* **Problem statement**:
Reproduce the records below exactly, but only between the lines holding "The width and height of the screenshot is (1568, 562)." and "Task: Click the origin value 澳大利亚", inclusive.

(Saved data entries)
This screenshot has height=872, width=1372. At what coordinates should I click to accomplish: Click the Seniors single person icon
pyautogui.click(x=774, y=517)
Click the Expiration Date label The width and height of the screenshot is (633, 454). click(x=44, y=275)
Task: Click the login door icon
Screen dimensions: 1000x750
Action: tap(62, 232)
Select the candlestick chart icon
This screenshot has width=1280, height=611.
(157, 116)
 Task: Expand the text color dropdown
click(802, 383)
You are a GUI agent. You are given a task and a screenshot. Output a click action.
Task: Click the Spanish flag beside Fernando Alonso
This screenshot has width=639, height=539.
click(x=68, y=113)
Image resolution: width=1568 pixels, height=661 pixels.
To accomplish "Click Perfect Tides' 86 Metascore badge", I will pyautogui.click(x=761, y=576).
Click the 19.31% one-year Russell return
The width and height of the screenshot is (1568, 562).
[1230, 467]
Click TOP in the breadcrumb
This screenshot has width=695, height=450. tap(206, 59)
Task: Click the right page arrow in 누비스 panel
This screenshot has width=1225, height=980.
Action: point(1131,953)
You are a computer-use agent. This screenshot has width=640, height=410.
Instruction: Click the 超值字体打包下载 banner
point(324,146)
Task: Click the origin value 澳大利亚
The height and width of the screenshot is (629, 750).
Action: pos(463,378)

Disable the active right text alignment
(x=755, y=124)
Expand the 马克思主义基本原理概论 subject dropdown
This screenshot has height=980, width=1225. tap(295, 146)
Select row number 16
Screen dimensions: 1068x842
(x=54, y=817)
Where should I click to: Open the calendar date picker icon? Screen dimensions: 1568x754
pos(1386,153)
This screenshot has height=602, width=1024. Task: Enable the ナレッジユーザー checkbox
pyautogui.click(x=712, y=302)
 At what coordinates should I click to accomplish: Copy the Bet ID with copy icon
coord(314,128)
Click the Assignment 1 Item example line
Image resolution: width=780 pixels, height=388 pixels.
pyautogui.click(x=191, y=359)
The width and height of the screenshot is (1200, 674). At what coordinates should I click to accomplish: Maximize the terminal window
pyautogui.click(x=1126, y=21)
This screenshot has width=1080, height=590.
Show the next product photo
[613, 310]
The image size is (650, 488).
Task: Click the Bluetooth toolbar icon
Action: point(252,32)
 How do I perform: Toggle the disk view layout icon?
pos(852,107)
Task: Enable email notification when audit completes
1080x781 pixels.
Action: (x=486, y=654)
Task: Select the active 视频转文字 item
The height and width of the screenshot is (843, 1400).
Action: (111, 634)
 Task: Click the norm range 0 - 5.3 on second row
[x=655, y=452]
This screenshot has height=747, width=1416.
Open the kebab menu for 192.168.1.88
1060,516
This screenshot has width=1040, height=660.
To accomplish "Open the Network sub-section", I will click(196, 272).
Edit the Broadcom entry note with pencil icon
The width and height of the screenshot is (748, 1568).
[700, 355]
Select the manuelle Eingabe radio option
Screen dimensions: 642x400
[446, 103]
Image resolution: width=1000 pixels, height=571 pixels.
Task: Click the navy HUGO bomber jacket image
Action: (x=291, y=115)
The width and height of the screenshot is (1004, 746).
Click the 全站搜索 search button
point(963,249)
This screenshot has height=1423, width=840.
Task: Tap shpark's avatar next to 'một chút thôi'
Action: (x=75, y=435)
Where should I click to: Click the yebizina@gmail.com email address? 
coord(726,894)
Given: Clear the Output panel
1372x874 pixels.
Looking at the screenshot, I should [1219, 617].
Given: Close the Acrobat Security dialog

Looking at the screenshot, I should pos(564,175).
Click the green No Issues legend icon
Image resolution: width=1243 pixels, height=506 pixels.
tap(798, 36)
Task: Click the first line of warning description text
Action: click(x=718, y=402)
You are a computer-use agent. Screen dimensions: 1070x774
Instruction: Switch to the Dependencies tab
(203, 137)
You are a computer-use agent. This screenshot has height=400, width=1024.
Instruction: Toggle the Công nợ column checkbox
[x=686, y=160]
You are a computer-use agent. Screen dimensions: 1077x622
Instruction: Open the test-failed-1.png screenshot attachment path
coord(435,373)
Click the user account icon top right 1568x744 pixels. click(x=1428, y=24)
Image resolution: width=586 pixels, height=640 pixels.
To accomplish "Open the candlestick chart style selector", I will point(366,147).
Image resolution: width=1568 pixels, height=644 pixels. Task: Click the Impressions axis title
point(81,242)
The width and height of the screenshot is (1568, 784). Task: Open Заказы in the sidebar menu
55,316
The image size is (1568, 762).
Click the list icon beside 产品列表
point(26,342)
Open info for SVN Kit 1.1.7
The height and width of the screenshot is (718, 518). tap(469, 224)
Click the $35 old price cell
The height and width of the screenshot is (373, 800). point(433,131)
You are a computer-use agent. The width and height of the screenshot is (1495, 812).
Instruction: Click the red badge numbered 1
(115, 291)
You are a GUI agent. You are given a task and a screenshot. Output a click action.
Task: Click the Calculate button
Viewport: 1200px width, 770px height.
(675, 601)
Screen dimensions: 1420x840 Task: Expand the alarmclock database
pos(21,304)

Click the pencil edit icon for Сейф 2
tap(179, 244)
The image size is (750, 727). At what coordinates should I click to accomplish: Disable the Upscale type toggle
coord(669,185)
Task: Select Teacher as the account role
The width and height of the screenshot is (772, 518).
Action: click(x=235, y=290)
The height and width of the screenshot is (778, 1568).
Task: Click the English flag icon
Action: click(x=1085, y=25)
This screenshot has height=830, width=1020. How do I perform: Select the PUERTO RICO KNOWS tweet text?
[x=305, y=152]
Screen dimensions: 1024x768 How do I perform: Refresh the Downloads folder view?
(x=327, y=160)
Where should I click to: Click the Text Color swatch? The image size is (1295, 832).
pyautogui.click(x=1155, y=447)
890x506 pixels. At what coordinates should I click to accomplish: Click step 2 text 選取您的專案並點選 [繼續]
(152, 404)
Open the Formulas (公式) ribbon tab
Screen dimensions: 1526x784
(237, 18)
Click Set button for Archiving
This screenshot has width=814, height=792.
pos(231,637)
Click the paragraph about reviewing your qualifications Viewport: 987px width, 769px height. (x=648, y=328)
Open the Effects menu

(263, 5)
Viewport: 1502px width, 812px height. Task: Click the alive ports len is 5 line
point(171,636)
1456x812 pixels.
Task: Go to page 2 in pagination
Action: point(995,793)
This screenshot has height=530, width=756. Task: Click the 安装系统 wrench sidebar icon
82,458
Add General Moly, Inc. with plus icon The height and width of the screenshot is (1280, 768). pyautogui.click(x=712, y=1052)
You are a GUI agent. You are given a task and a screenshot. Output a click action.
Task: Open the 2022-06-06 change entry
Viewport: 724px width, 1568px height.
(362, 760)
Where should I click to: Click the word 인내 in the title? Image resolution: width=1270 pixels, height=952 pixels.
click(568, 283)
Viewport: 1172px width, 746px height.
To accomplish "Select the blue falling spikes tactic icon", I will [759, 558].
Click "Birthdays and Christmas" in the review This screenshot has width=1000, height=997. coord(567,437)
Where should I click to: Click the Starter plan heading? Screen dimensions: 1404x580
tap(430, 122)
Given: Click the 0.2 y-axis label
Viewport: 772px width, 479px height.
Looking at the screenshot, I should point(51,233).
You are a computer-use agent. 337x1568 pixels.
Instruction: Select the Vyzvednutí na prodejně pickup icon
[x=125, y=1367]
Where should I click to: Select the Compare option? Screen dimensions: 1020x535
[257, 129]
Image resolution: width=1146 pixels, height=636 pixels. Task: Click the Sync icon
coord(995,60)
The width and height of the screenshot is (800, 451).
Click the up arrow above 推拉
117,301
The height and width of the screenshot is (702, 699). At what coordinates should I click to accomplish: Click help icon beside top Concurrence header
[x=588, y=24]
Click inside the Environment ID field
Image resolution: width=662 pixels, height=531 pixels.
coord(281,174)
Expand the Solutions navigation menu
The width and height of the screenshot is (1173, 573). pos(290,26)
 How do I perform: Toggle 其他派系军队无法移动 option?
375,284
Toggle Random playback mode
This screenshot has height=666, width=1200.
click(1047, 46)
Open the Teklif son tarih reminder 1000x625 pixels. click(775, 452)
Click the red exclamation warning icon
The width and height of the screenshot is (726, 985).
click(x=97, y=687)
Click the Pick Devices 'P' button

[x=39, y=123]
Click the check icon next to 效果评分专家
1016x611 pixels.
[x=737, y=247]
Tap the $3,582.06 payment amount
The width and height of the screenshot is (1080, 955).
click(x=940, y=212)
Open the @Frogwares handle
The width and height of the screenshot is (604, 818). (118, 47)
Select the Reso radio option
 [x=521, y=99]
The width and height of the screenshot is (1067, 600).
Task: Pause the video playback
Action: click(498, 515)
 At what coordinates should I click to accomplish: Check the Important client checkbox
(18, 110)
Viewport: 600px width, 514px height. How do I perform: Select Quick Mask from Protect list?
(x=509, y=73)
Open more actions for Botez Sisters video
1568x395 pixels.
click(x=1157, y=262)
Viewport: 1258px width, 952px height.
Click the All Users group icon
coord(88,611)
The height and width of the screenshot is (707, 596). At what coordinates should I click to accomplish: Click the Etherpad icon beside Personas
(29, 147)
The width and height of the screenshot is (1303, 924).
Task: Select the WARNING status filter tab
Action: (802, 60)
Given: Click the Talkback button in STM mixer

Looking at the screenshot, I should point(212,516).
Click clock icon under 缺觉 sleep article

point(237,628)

* **Reply**:
The width and height of the screenshot is (1568, 562).
[1230, 467]
Click TOP in the breadcrumb
This screenshot has width=695, height=450. tap(206, 59)
Task: Click the right page arrow in 누비스 panel
This screenshot has width=1225, height=980.
Action: point(1131,953)
You are a computer-use agent. This screenshot has width=640, height=410.
Instruction: Click the 超值字体打包下载 banner
point(324,146)
Task: Click the origin value 澳大利亚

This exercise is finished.